Petunjuk
A – Menurut artikel tentang investasi infrastruktur Indonesia, berapa cadangan modal publik per kapita yang dimiliki Indonesia?
B – Bisakah Anda merangkum artikel tentang investasi infrastruktur Indonesia dalam dua kalimat?
C – Cetak ulang bagian artikel tentang investasi infrastruktur Indonesia, mulai dari "Bila mengacu ke" dan berakhir pada "450 miliar dollar AS.".

Kutipan Teks
Meski Anggaran Naik, Investasi Infrastruktur Indonesia Masih Rendah

JAKARTA, katalampung.com - Meski anggarannya terus naik, investasi Indonesia pada sektor infrastruktur masih tergolong rendah. Padahal, infrastruktur amat dibutuhkan setiap negara yang ingin memacu perekonomian dan menjadi negara maju.


Meski Anggaran Naik, Investasi Infrastruktur Indonesia Masih Rendah


Ekonom UGM Denni Puspa Purbasari mengatakan, paling tidak ada dua indikator untuk menunjukkan rendahnya investasi infrastruktur Indonesia. Dari segi perbandingan produk domestik bruto (PDB) per kapita, Indonesia tertinggal dibandingkan Malaysia, Thailand, dan China.

“Perekonomian negara-negara itu tergolong baik,” ujarnya dalam diskusi bertajuk “Politik, Pembangunan, dan Infrastruktur” yang diselenggarakan Forum Diskusi Ekonomi Politik, Rabu (29/11), di Jakarta.

Baca Juga: Tantangan Ekonomi dan Sektor Jasa Keuangan Indonesia Tahun 2018

Indonesia juga tertinggal bila diukur dari cadangan modal publik.  Rata-rata negara maju memiliki 28.000 dollar AS per kapita. Sementara negara berkembang rata-rata 9.000 dollar AS per kapita. Adapun Indonesia hanya 3.900 dollar AS per kapita.

Bila mengacu ke ukuran dalam negeri sekali pun, Indonesia masih amat kekurangan. Dengan asumsi rata-rata 20 persen pendapatan dibelanjakan untuk Infrastruktur, Indonesia menghabiskan total 113 miliar dollar AS hingga 2019.  

Bahkan, jika seluruh kenaikan pendapatan dihabiskan untuk infrastruktur sekali pun, Indonesia hanya membelanjakan 390 miliar dollar AS. Padahal, Rencana Pembangunan Jangka Menengah menargetkan alokasi belanja infrastruktur 450 miliar dollar AS.

“Karena itu, wajar pemerintah sekarang menggenjot belanja infrastruktur. Dibandingkan APBN 2014, ada kenaikan 164 persen pada APBN 2018 menjadi 409 triliun,” kata Denni Puspa Purbasari.

Pembangunan infrastruktur tidak bisa ditunda lagi. Sebab, infrastruktur adalah salah satu syarat mutlak bagi setiap negara yang ingin naik kelas menjadi negara industri dan negara maju.

“Infrastruktur seperti pot dan perekonomian adalah pohonnya. Pohon perekonomian Indonesia berpotensi tumbuh besar kalau potnya besar dan memadai. Kalau potnya kecil, pohonnya sulit tumbuh,” ujarnya.

Baris yang Disediakan
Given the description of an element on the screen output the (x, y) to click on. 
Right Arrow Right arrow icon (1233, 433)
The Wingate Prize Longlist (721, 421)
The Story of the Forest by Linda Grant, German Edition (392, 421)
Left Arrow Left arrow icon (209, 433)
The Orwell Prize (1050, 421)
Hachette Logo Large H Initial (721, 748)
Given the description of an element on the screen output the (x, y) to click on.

--

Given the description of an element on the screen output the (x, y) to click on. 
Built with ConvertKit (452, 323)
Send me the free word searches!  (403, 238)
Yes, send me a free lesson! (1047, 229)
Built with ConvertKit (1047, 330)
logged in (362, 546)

Jawaban per Tugas
A – 3.900 dollar AS per kapita.

B – Meski anggarannya terus naik, investasi infrastruktur Indonesia masih rendah: dari segi PDB per kapita Indonesia tertinggal dari Malaysia, Thailand, dan China, dan cadangan modal publiknya hanya 3.900 dollar AS per kapita. Ekonom UGM Denni Puspa Purbasari menilai wajar jika pemerintah menggenjot belanja infrastruktur, yang naik 164 persen dari APBN 2014 menjadi 409 triliun pada APBN 2018, karena infrastruktur adalah syarat mutlak untuk menjadi negara industri dan negara maju.

C –
Bila mengacu ke ukuran dalam negeri sekali pun, Indonesia masih amat kekurangan. Dengan asumsi rata-rata 20 persen pendapatan dibelanjakan untuk Infrastruktur, Indonesia menghabiskan total 113 miliar dollar AS hingga 2019.  

Bahkan, jika seluruh kenaikan pendapatan dihabiskan untuk infrastruktur sekali pun, Indonesia hanya membelanjakan 390 miliar dollar AS. Padahal, Rencana Pembangunan Jangka Menengah menargetkan alokasi belanja infrastruktur 450 miliar dollar AS.